In the entries below, the line with "Where should I" marks the start. Return it and every following line exactly, ending with the last.

# Stored entries
┌────────
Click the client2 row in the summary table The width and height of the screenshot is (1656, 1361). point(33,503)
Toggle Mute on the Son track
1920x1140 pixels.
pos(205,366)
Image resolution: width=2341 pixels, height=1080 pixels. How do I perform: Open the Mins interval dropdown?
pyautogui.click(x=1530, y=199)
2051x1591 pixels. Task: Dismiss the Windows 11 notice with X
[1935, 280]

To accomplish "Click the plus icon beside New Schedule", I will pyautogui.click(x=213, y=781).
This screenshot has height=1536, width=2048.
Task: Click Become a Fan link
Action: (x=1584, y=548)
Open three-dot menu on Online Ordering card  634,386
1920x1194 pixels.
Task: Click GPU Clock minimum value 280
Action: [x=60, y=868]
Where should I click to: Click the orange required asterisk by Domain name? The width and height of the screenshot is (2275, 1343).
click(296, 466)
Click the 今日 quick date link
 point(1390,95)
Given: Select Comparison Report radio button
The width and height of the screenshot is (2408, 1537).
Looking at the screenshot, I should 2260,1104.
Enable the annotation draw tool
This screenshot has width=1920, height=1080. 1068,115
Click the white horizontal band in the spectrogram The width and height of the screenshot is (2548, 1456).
└────────
# Solution to this exercise
Where should I click to: Click the orange required asterisk by Domain name? The width and height of the screenshot is (2275, 1343).
click(296, 466)
Click the 今日 quick date link
 point(1390,95)
Given: Select Comparison Report radio button
The width and height of the screenshot is (2408, 1537).
Looking at the screenshot, I should 2260,1104.
Enable the annotation draw tool
This screenshot has width=1920, height=1080. 1068,115
Click the white horizontal band in the spectrogram The width and height of the screenshot is (2548, 1456).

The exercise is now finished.